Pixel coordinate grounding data
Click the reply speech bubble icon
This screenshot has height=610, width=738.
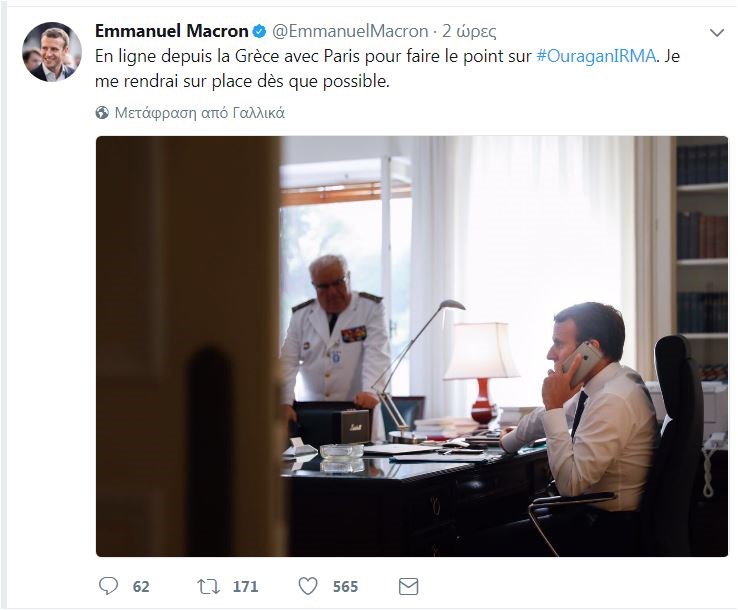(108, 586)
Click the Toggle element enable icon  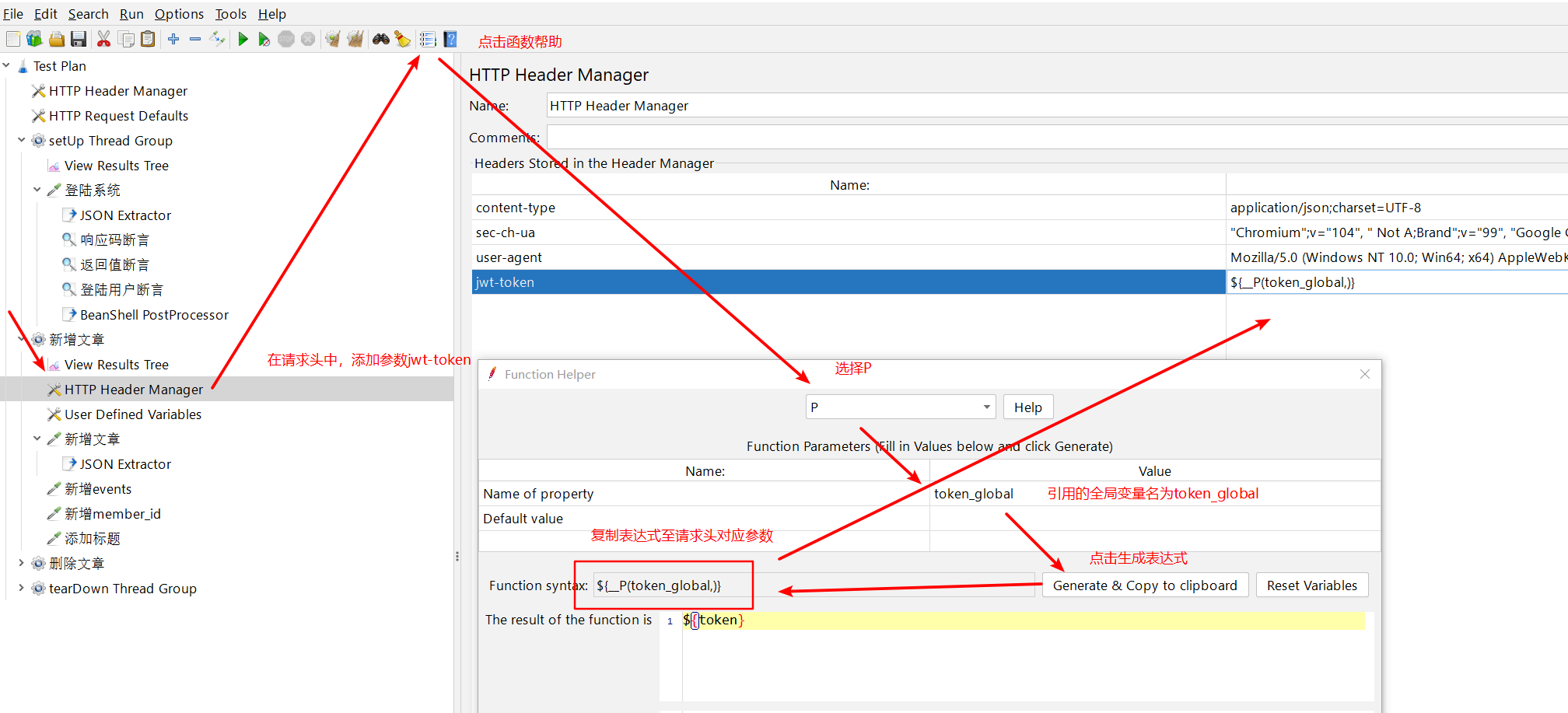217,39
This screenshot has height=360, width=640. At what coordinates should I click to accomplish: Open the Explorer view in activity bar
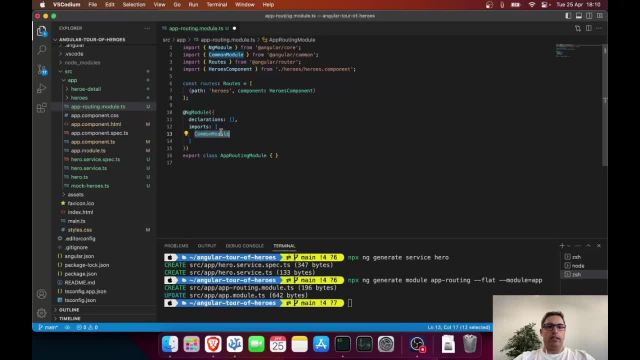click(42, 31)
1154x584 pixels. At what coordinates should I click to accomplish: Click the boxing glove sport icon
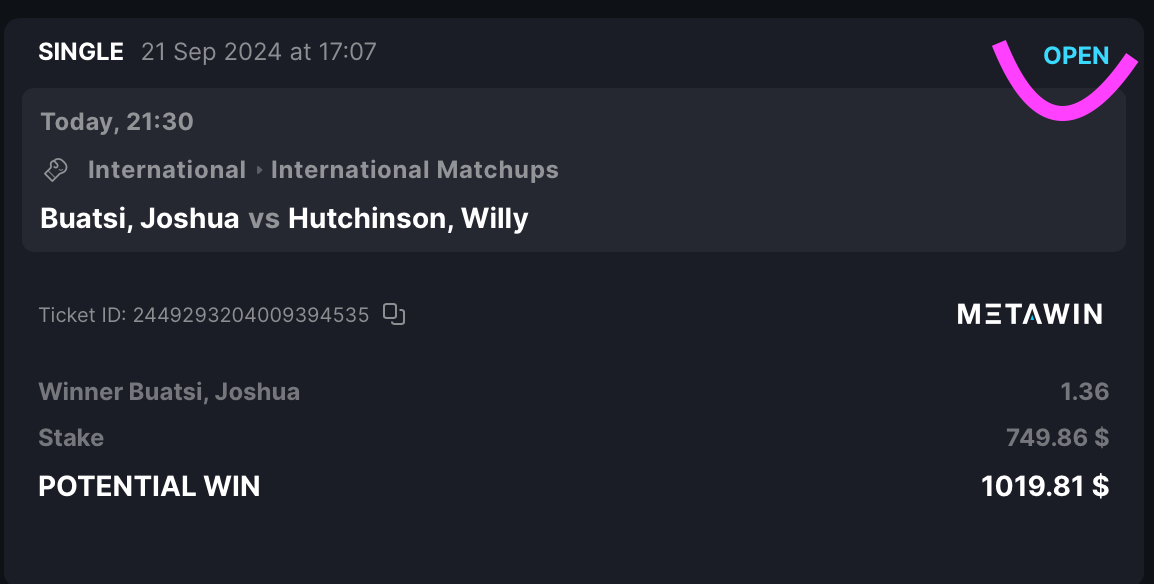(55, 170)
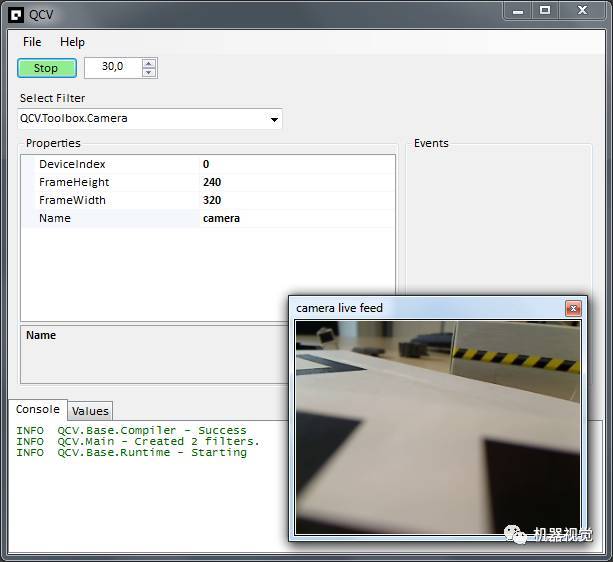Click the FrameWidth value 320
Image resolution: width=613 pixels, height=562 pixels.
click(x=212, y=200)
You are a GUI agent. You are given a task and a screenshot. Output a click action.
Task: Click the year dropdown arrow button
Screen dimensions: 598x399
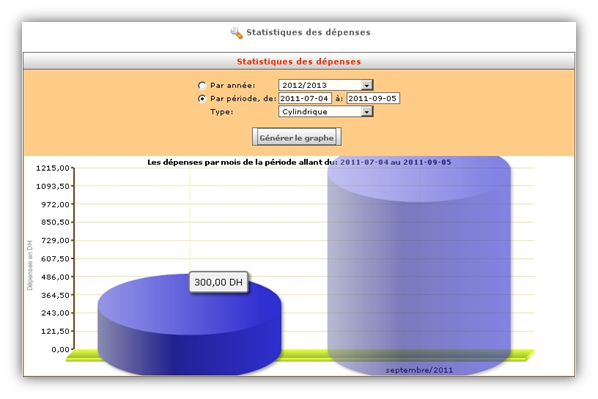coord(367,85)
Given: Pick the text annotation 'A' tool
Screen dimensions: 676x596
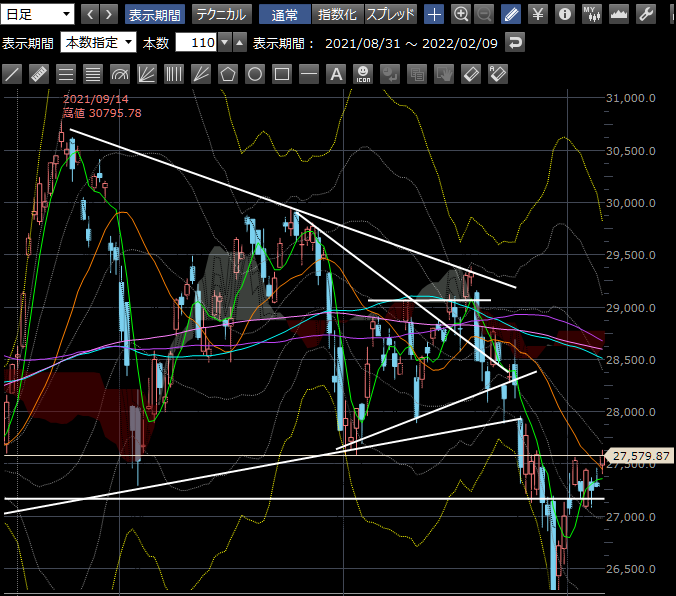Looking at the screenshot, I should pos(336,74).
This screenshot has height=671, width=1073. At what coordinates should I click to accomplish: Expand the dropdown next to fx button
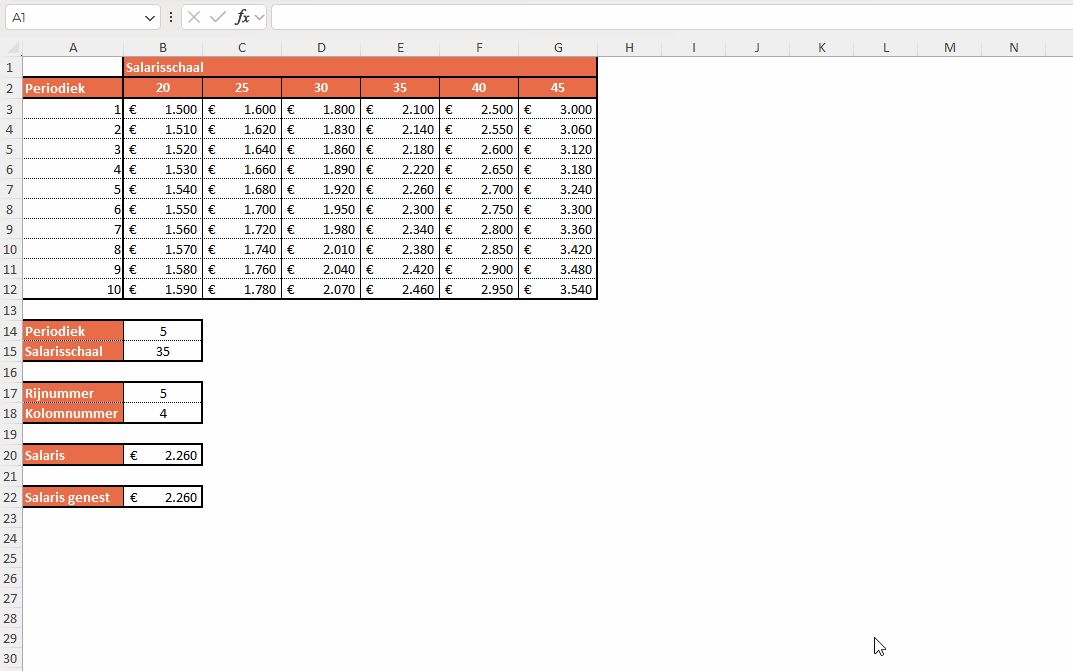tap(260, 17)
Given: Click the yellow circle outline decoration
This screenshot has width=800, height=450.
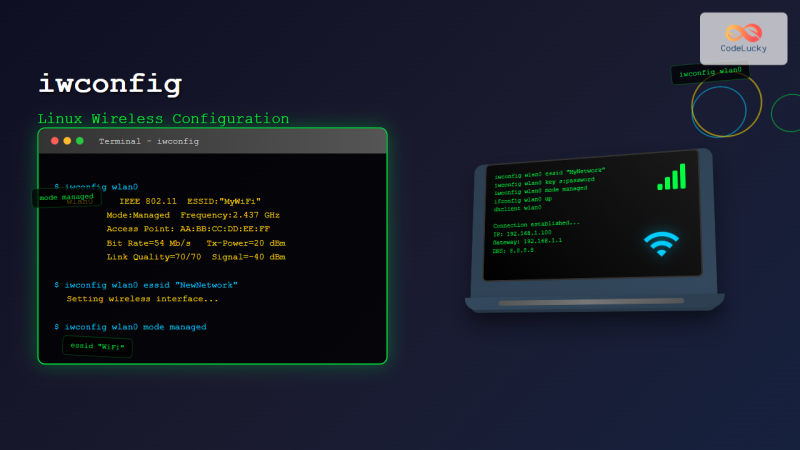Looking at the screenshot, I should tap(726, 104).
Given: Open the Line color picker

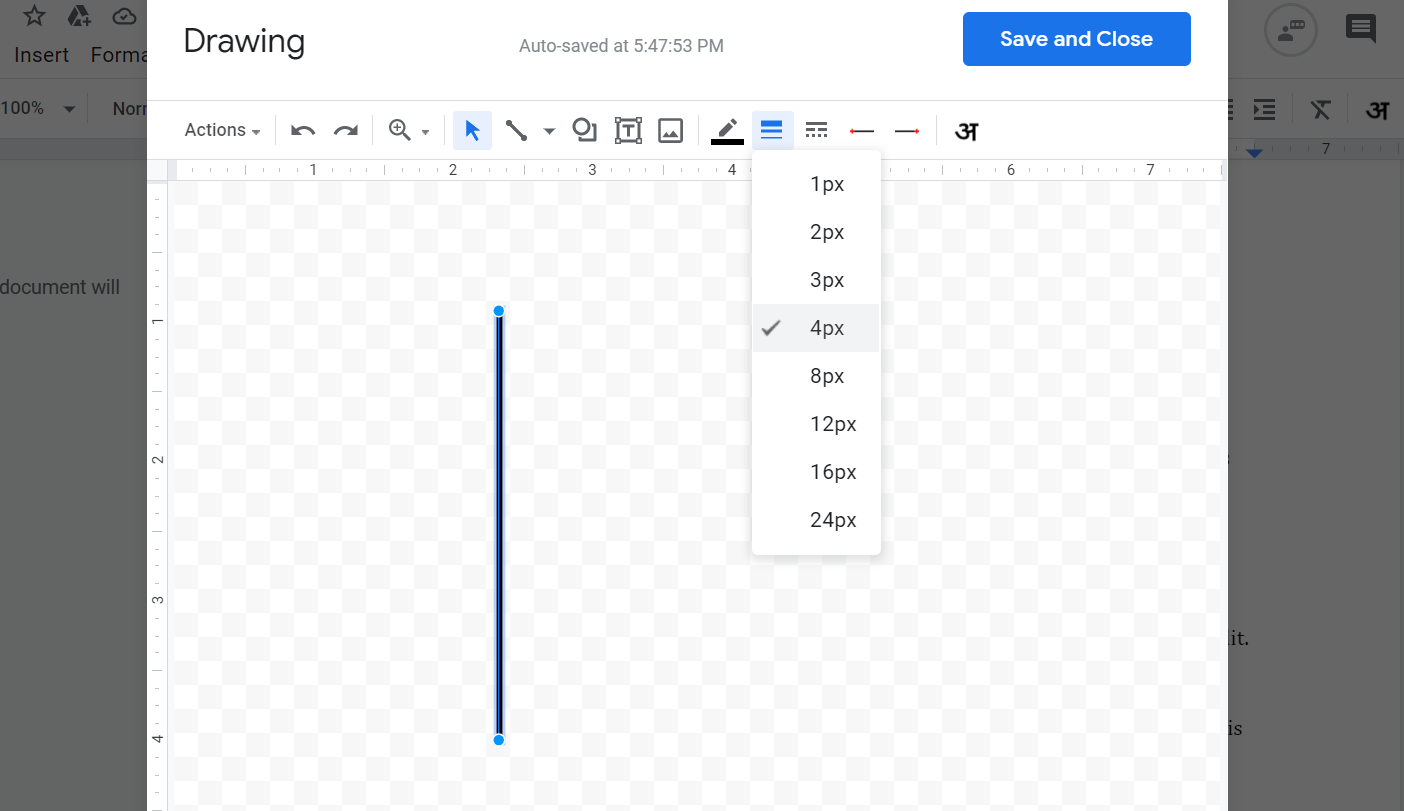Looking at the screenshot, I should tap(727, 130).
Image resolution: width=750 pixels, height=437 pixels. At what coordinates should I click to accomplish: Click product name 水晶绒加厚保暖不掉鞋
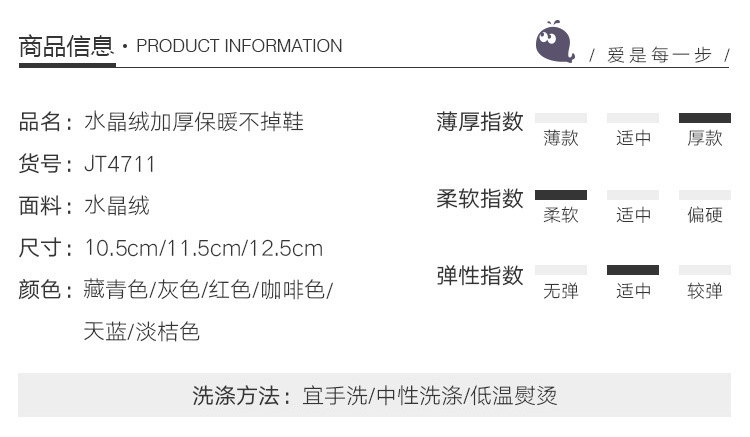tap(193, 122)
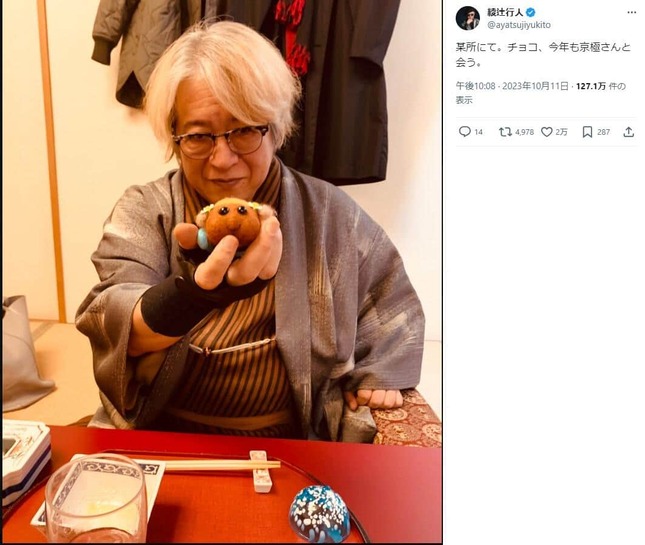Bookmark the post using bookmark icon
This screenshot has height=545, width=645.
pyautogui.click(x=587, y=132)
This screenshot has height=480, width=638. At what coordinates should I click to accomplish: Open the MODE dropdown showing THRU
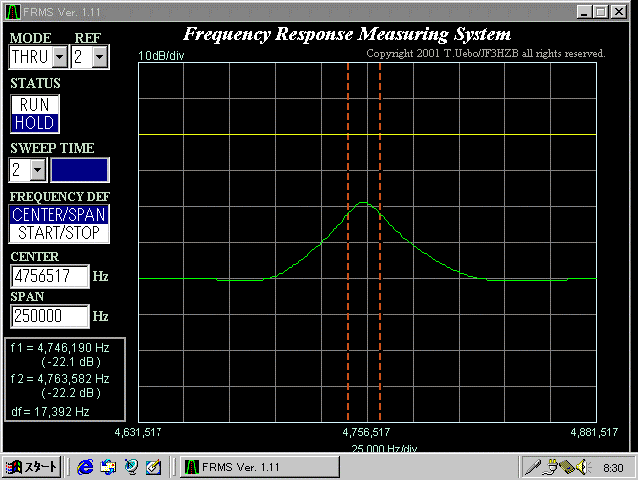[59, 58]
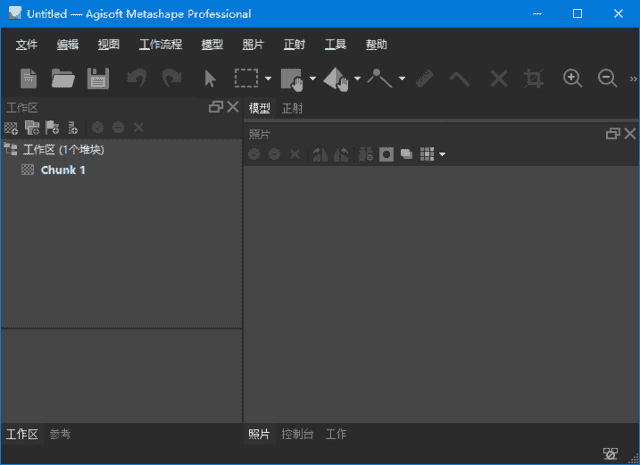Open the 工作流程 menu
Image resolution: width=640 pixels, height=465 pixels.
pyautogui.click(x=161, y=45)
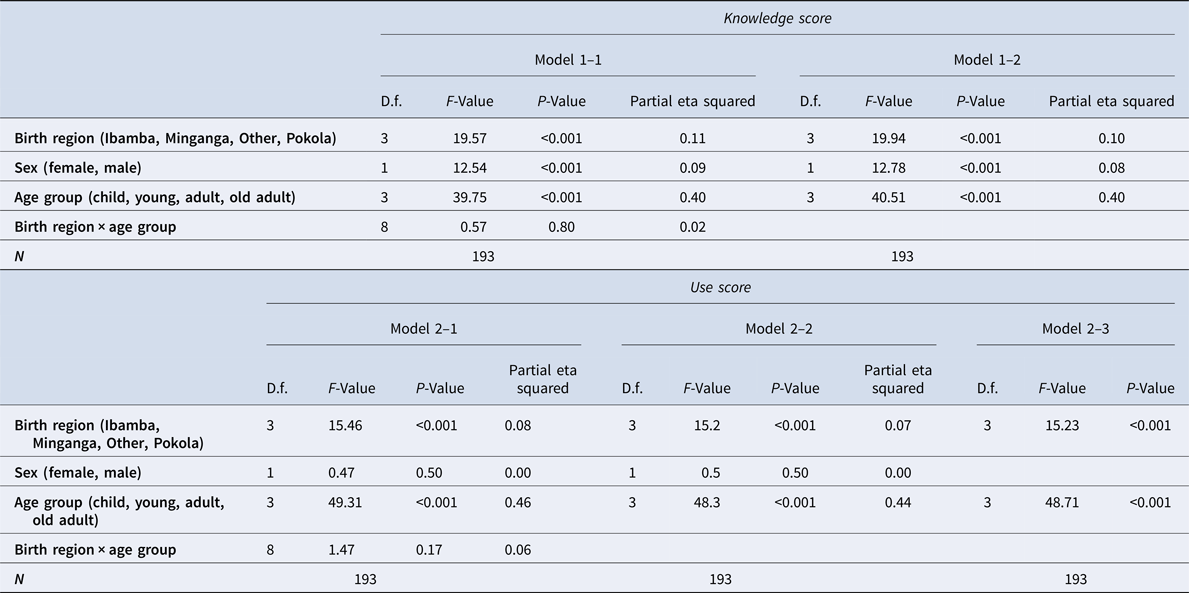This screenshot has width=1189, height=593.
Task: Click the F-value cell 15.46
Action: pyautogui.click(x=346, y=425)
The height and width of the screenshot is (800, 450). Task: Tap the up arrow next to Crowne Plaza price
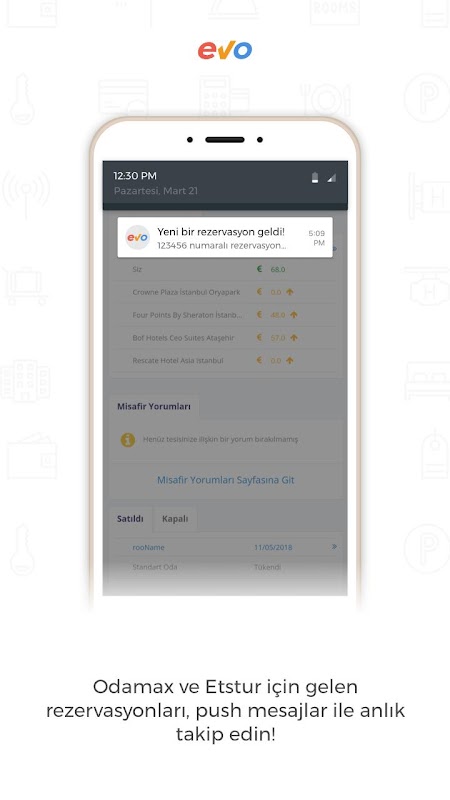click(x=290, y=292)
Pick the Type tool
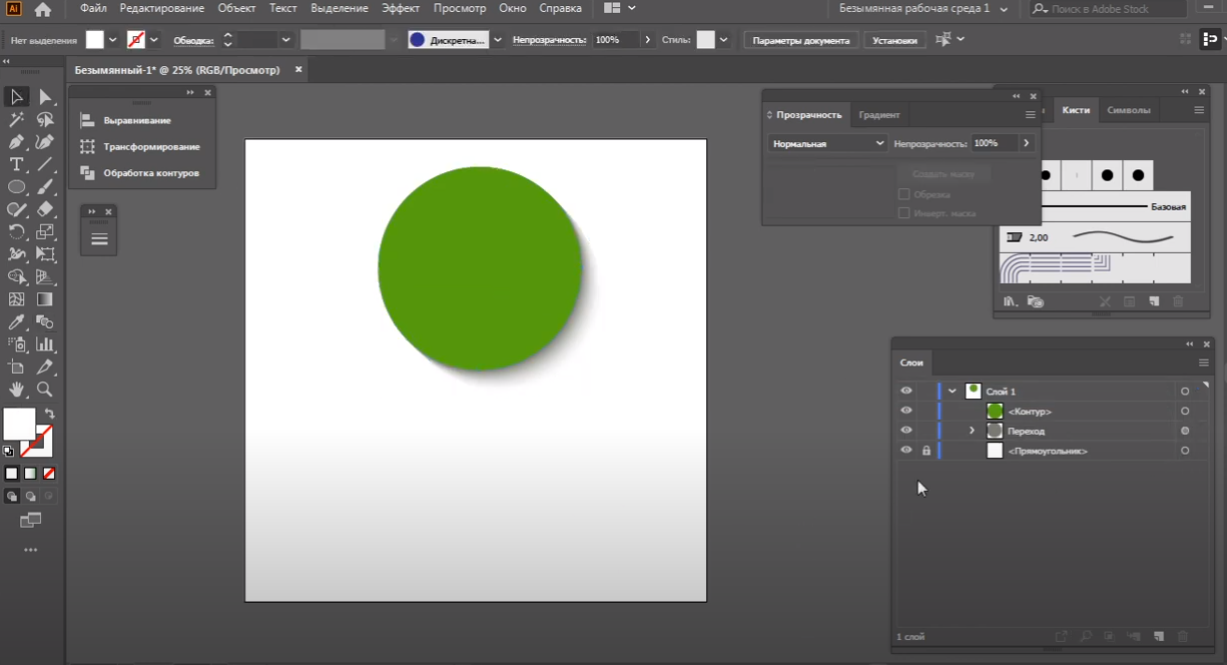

> Work instructions
Search the data for "tool". Copy every line that has it.

> Exercise solution
Given: Pick the text annotation 'A' tool
Pick the Type tool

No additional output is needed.